CHEMICAL ENGLISH KNOWLEDGE AMONG CZECH ENGLISH LANGUAGE LEARNERS

Authors

CÍDLOVÁ Hana PTÁČEK Petr

Year of publication 2014
Type Article in Proceedings
Conference Research, Theory and Practice in Chemistry Didactics.
MU Faculty or unit

Faculty of Education

Citation
Field Pedagogy and education
Keywords Chemistry; English; English for Chemists; Education; Test
Description The authors of this paper tested the level of selected skills of different groups of respondents (with respect to specialization of the respondents: chemistry, translator or teacher of English or university student of English, absolvent of a course English for Chemists or similar study) connected with work with chemical texts written in English. Although professional English translators, interpreters or teachers often refuse to work with chemical texts (arguing that they do not understand the problem that should be translated), the result of this research is different.
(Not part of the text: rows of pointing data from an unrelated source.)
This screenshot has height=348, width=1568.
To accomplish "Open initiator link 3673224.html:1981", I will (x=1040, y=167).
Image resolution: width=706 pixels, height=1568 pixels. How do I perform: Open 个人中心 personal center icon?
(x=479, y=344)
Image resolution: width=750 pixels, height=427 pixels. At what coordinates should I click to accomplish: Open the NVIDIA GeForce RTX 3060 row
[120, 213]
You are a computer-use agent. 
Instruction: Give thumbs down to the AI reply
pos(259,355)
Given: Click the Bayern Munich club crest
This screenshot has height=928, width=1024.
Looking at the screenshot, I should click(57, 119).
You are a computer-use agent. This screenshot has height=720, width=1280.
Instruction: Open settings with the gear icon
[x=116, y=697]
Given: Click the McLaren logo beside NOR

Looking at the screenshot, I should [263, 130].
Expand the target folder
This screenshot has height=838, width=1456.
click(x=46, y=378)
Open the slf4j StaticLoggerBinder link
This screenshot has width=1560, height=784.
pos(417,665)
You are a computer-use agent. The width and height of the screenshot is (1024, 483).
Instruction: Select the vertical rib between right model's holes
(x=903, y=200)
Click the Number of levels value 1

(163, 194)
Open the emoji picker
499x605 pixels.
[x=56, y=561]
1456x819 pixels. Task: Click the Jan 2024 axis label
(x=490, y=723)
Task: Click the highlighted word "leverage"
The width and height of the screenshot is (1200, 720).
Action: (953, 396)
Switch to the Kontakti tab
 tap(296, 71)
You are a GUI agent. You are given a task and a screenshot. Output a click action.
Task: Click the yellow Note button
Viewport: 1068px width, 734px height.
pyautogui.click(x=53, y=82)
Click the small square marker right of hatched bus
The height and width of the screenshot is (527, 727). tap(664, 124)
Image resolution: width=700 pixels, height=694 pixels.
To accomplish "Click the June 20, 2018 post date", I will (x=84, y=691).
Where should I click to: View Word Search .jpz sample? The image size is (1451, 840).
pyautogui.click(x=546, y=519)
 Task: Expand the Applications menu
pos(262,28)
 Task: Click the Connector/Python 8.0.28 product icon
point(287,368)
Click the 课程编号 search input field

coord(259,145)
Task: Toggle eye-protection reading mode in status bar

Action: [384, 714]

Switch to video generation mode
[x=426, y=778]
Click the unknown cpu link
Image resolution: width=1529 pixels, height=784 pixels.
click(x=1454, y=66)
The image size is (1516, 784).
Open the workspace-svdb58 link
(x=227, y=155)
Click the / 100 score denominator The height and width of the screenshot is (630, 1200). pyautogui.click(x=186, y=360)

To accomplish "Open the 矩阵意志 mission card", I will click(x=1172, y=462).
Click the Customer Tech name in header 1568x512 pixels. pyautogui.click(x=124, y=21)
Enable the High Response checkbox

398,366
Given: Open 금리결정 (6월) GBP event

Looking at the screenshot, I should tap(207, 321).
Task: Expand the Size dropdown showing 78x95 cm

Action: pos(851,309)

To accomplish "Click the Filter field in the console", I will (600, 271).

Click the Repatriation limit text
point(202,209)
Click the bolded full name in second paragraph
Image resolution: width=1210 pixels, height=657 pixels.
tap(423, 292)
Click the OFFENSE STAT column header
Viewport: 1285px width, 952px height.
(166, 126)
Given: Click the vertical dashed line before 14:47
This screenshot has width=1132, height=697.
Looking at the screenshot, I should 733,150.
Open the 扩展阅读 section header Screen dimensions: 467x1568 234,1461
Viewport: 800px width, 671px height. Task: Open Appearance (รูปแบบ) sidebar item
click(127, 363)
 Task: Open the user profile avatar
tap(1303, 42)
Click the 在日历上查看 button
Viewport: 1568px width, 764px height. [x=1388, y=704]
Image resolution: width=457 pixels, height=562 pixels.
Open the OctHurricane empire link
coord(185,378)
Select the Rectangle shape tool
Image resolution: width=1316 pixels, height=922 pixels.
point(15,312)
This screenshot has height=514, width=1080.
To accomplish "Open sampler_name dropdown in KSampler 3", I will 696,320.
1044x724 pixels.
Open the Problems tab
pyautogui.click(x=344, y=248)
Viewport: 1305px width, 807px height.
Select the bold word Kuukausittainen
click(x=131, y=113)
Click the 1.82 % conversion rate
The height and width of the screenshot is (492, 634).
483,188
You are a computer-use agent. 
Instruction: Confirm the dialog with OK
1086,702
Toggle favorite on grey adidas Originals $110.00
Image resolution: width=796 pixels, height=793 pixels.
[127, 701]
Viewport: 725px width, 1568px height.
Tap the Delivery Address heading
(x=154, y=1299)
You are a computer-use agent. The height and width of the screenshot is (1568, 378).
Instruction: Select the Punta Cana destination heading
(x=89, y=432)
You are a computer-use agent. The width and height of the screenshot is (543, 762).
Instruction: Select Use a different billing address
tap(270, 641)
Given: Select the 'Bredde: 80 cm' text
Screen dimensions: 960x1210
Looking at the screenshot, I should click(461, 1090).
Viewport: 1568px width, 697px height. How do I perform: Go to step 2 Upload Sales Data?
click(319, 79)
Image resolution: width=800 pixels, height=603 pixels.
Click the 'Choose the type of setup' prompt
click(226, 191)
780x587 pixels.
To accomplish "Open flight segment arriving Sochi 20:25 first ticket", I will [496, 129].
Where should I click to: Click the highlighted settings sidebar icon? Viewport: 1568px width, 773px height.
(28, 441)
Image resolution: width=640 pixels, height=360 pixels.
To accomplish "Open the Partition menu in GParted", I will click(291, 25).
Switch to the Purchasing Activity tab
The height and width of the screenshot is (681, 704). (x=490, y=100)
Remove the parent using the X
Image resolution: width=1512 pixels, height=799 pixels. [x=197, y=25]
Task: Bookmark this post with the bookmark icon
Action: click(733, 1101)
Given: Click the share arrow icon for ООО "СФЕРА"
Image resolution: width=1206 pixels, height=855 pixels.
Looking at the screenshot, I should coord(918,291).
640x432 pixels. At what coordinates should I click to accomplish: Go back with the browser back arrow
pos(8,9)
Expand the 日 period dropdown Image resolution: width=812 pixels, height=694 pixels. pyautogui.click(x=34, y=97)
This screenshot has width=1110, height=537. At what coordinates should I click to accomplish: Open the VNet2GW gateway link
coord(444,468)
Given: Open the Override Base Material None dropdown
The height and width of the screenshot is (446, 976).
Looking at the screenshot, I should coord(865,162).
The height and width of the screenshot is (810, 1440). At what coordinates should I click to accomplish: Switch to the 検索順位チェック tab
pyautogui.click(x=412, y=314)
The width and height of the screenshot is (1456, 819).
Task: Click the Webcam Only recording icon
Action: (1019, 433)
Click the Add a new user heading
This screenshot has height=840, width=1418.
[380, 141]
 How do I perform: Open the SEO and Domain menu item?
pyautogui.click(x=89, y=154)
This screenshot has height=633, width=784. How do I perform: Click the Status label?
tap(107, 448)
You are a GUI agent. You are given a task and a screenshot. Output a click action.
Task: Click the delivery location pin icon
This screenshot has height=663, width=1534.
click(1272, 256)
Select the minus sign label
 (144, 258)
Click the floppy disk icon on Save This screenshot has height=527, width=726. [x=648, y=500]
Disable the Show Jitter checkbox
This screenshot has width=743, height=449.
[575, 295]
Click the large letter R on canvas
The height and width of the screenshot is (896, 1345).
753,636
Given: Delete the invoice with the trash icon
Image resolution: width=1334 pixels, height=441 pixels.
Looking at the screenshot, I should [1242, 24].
University students preparing themselves for a career of English translators, interpreters or teachers who supplemented a course of English for Chemists and some basic course of chemistry have achieved better results in testing than university students of chemistry who supplemented the course of English for Chemists. The second result is the finding that university students of English without any training in chemistry or English chemical terminology mastered the test significantly better than university students of chemistry after a course in “normal” English but also without training in English chemical terminology although all of them did go through the English chemical terminology passively.